Nilai Etika Perusahaan
Beberapa nilai-nilai etika
perusahaan yang sesuai dengan prinsip-prinsip GCG, yaitu kejujuran, tanggung
jawab, saling percaya, keterbukaan dan kerjasama. Kode Etik yang efektif
seharusnya bukan sekedar buku atau dokumen yang tersimpan saja. Namun Kode Etik
tersebut hendaknya dapat dimengerti oleh seluruh karyawan & pimpinan
perusahaan dan akhirnya dapat dilaksanakan dalam bentuk tindakan (action).
Beberapa contoh pelaksanaan kode etik yang harus dipatuhi oleh seluruh karyawan
& pimpinan perusahaan, antara lain masalah :
a.
Informasi rahasia
Dalam informasi rahasia, seluruh
karyawan harus dapat menjaga informasi rahasia mengenai perusahaan dan dilarang
untuk menyebarkan informasi rahasia kepada pihak lain yang tidak berhak. Adanya
kode etik tersebut diharapkan dapat terjaga hubungan yang baik dengan pemegang
saham (share holder), atas dasar integritas (kejujuran) dan transparansi
(keterbukaan), dan menjauhkan diri dari memaparkan informasi rahasia.
b.
Benturan Kepentingan (Conflict
of interest)
Seluruh karyawan & pimpinan
perusahaan harus dapat menjaga kondisi yang bebas dari suatu benturan
kepentingan (conflict of interest) dengan perusahaan.

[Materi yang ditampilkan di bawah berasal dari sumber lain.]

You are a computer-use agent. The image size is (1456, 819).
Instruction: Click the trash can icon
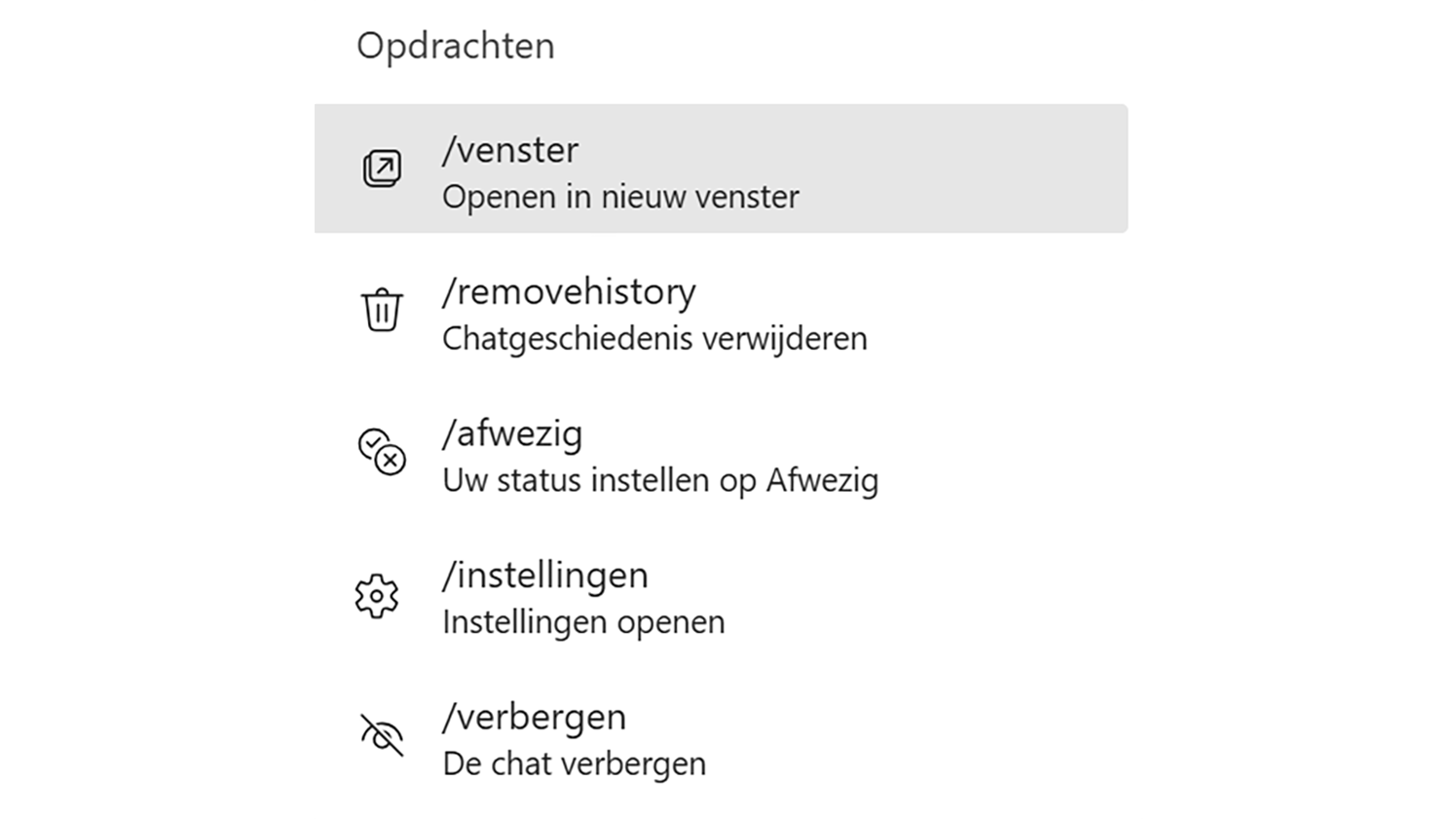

Suatu benturan
kepentingan dapat timbul bila karyawan & pimpinan perusahaan memiliki,
secara langsung maupun tidak langsung kepentingan pribadi didalam mengambil
suatu keputusan, dimana keputusan tersebut seharusnya diambil secara obyektif,
bebas dari keragu-raguan dan demi kepentingan terbaik dari perusahaan.
Beberapa kode
etik yang perlu dipatuhi oleh seluruh karyawan & pimpinan perusahaan,
antara lain menghindarkan diri dari situasi (kondisi) yang dapat mengakibatkan
suatu benturan kepentingan. Selain itu setiap karyawan & pimpinan
perusahaan yang merasa bahwa dirinya mungkin terlibat dalam benturan
kepentingan harus segera melaporkan semua hal yang bersangkutan secara detail
kepada pimpinannya (atasannya) yang lebih tinggi.
Setiap karyawan & pimpinan
perusahaan yang melanggar ketentuan dalam Kode Etik tersebut perlu dikenakan
sanksi yang tegas sesuai dengan ketentuan/peraturan yang berlaku di perusahaan,
misalnya tindakan disipliner termasuk sanksi pemecatan (Pemutusan Hubungan Kerja).
Untuk
melakukan pengujian atas Kepatuhan terhadap Kode Etik tersebut perlu dilakukan
semacam audit kepatuhan (compliance audit) oleh pihak yang independent,
misalnya Internal Auditor, sehingga dapat diketahui adanya pelanggaran berikut
sanksi yang akan dikenakan terhadap karyawan & pimpinan perusahaan yang
melanggar kode etik. Akhirnya diharpkan para karyawan maupun pimpinan
perusahaan mematuhi Code of Corporate & Business Conduct yang telah
ditetapkan oleh perusahaan sebagai penerapan GCG.
2.5 Hubungan Etika Bisnis dan Good Corporate
Governance
Disadari atau
tidak, penerapan Good Corporate Governancedalam implementasi etika dalam bisnis
memiliki peran yang sangat besar. Pada intinya etika bisnis bukan lagi
merupakan suatu kewajiban yang harus dilakukan oleh pelaku bisnis tetapi
menjadi suatu kebutuhan yang harus terpenuhi. Salah satu contohnya pada
prinsip-prinsip GCG mencerminkan etika bisnis yang dapat memenuhi keinginan
seluruh stakeholdernya. Etika bisnis yang baik dan sehat menjadi kunci bagi
suatu perusahaan untuk membuatnya tetap berdiri kokoh dan tahan terhadap segala
macam serangan ketidakstabilan ekonomi.